◆ Source material
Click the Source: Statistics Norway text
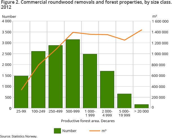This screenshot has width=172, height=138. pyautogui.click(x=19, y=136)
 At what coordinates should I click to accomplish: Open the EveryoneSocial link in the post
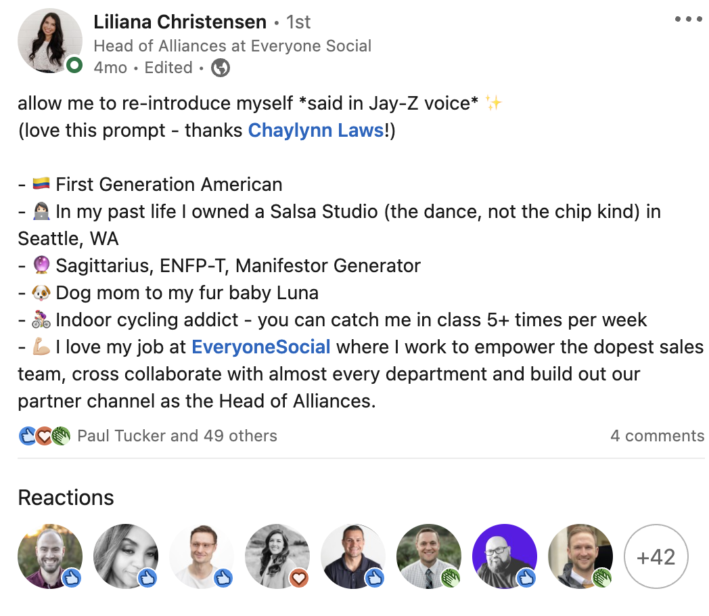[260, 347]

...

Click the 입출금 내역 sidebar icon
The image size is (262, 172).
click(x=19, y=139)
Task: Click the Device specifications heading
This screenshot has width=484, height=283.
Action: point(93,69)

* * *

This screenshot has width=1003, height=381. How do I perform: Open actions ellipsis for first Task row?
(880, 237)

◆ To be done
Copy out the material starting at the line containing "Click the 입출금 내역 sidebar icon" and ending at the line containing "Action: point(93,69)", with both of those lines included and nothing else.

◆ Completed exercise
Click the 입출금 내역 sidebar icon
The image size is (262, 172).
click(x=19, y=139)
Task: Click the Device specifications heading
This screenshot has width=484, height=283.
Action: point(93,69)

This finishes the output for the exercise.